[Data entries]
------------------------------------------------------------------------
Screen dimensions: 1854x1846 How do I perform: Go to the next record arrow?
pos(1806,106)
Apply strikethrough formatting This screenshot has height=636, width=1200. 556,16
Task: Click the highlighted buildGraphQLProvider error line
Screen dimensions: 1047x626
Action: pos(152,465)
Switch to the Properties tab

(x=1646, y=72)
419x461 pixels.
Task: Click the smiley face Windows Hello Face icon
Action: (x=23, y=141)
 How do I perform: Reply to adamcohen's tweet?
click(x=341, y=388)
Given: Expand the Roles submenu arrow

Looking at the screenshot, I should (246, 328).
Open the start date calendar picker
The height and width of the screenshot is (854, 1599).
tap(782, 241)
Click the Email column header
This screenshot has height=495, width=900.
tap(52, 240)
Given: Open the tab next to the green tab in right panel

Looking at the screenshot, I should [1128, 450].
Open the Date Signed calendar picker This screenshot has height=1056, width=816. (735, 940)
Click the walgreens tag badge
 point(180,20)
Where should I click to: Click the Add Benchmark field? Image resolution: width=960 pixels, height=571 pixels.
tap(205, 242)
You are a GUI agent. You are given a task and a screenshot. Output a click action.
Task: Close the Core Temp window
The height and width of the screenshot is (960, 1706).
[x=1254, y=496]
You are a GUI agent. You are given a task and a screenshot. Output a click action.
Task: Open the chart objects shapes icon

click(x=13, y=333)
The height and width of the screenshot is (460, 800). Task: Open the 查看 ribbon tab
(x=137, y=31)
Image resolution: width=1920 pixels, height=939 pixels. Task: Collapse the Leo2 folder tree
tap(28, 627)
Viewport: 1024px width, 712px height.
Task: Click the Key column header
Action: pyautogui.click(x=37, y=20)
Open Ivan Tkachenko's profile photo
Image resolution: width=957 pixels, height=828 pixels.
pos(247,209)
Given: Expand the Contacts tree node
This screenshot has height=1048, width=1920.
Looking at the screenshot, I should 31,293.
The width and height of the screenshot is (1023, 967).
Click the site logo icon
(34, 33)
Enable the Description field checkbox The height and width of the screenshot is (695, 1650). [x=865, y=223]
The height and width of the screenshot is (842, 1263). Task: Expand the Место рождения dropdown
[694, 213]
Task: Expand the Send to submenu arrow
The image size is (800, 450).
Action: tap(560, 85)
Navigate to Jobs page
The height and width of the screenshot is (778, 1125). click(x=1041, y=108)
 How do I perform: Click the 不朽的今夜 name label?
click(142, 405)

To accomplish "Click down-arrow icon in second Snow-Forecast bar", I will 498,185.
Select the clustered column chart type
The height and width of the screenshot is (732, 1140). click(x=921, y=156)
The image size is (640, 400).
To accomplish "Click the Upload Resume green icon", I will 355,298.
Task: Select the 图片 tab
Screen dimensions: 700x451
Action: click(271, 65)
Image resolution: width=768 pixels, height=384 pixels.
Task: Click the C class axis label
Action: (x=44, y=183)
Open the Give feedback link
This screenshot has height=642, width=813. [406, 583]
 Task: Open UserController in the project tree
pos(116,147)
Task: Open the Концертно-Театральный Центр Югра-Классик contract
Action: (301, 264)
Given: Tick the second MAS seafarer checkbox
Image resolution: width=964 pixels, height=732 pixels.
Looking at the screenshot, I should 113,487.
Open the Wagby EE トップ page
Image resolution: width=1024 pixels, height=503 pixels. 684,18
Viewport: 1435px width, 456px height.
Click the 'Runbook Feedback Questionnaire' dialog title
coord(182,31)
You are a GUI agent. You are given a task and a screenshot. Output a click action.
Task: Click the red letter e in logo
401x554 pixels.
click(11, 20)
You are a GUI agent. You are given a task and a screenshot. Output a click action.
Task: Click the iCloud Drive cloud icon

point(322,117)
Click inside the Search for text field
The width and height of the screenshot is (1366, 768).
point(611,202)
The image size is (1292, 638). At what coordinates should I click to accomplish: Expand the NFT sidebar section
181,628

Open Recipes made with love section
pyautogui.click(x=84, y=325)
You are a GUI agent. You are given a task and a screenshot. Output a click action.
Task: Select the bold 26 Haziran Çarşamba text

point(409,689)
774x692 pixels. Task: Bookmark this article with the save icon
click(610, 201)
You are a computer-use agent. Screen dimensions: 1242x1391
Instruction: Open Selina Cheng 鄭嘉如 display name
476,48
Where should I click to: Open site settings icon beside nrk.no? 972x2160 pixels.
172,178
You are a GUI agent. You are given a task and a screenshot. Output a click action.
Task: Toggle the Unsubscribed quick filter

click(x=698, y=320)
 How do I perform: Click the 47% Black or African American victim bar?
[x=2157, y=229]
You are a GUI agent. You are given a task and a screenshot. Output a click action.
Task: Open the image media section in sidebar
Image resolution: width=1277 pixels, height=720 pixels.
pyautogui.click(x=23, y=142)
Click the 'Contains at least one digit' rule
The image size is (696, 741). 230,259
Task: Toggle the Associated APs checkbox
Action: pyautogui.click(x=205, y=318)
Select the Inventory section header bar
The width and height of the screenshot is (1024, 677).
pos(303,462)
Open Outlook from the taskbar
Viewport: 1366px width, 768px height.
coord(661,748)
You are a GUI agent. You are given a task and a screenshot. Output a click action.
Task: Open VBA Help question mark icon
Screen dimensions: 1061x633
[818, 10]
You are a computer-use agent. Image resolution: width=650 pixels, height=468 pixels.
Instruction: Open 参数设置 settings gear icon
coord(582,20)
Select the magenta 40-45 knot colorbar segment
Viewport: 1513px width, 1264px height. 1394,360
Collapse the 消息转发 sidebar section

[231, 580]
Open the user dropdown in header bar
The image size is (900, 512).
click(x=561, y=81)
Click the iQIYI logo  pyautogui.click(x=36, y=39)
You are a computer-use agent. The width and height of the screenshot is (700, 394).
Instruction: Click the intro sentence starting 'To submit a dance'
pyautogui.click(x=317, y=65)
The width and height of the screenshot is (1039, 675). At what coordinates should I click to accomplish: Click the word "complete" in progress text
------------------------------------------------------------------------
**Your objective:**
Scan the records above and show every line in which the word "will" occurs.

**Answer space:**
To accomplish "Click down-arrow icon in second Snow-Forecast bar", I will 498,185.
To accomplish "Click the Upload Resume green icon", I will 355,298.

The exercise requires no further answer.